(WORK REQUIRED) Will you write out, word for word, every line from the one with "Task: Tap the" to the final line of the data below, with the pictures left out?

⟨

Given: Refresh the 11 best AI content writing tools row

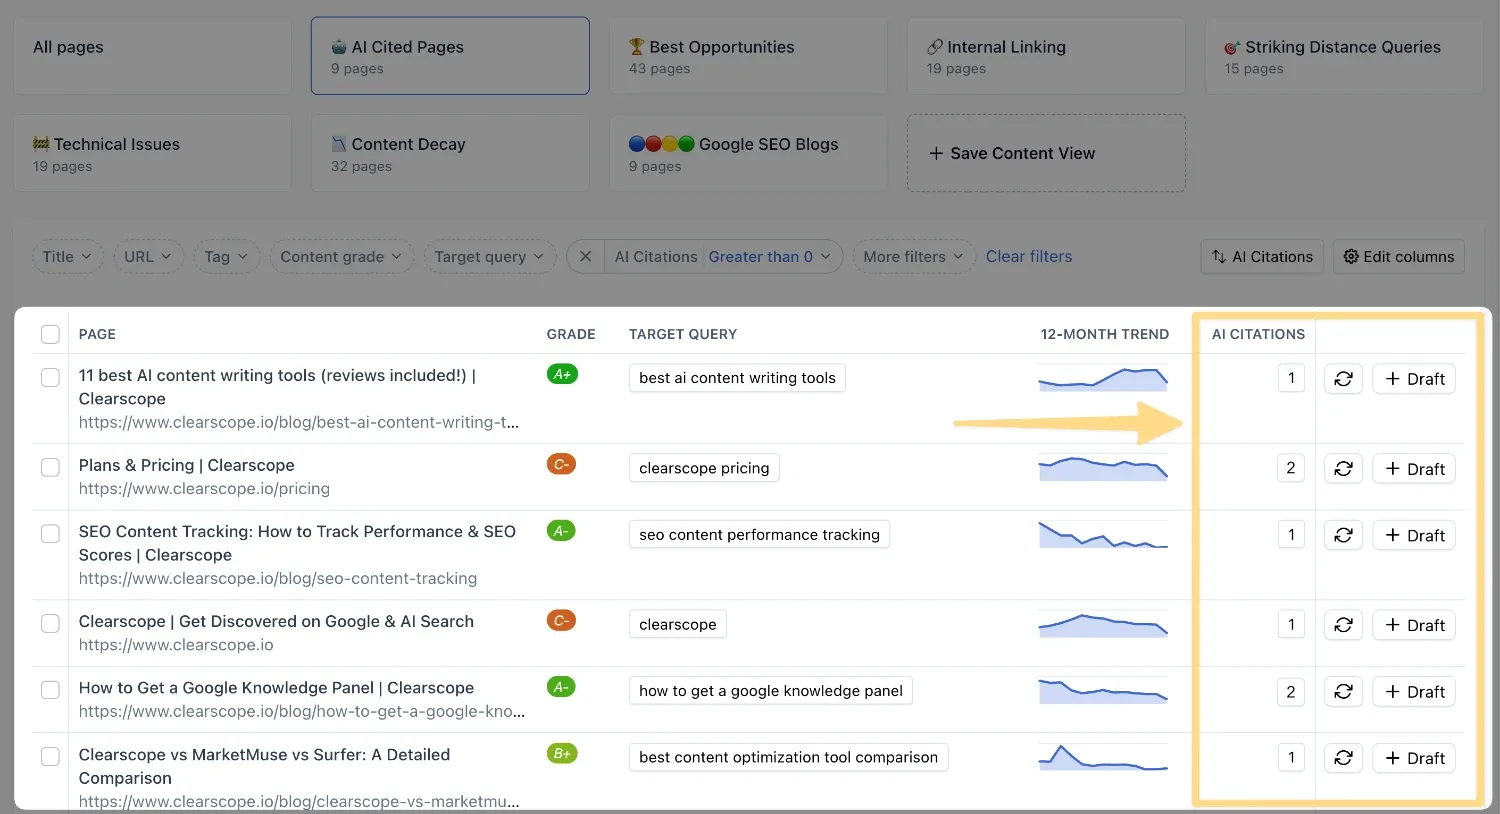Looking at the screenshot, I should click(x=1343, y=379).
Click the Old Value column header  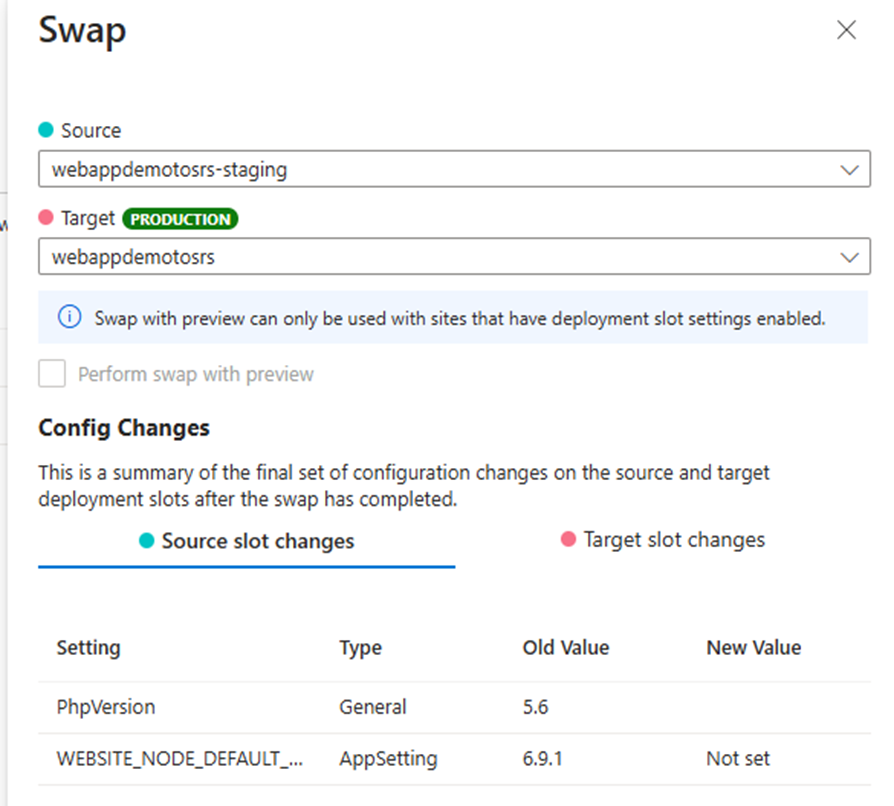tap(566, 648)
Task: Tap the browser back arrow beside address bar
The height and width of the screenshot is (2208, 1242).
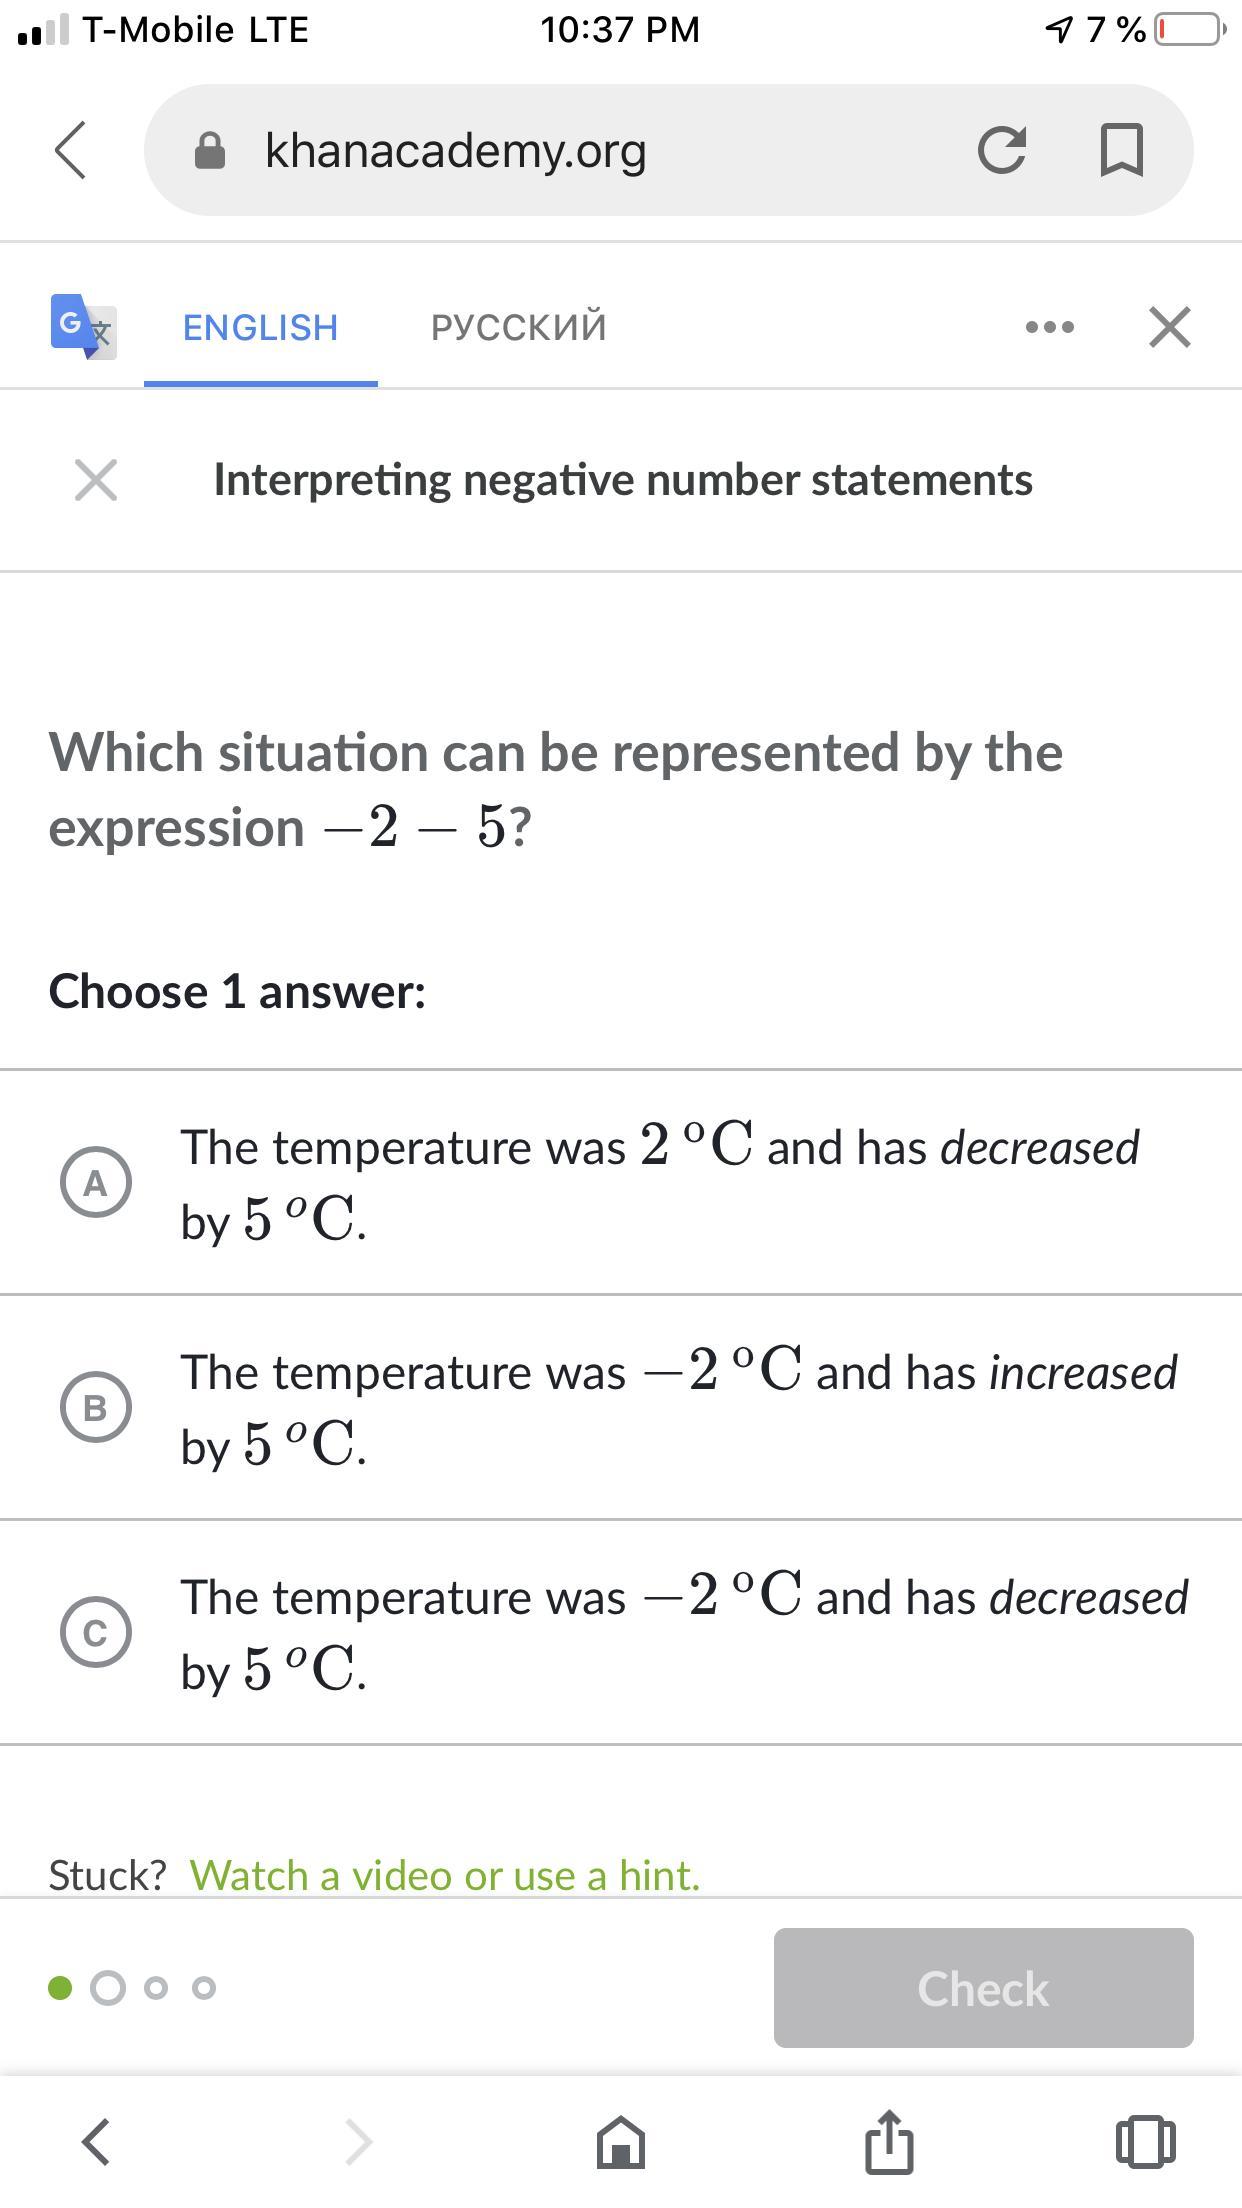Action: pos(70,151)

⟩

(SOLUTION FOR THIS EXERCISE)
Task: Tap the browser back arrow beside address bar
The height and width of the screenshot is (2208, 1242).
Action: pos(70,151)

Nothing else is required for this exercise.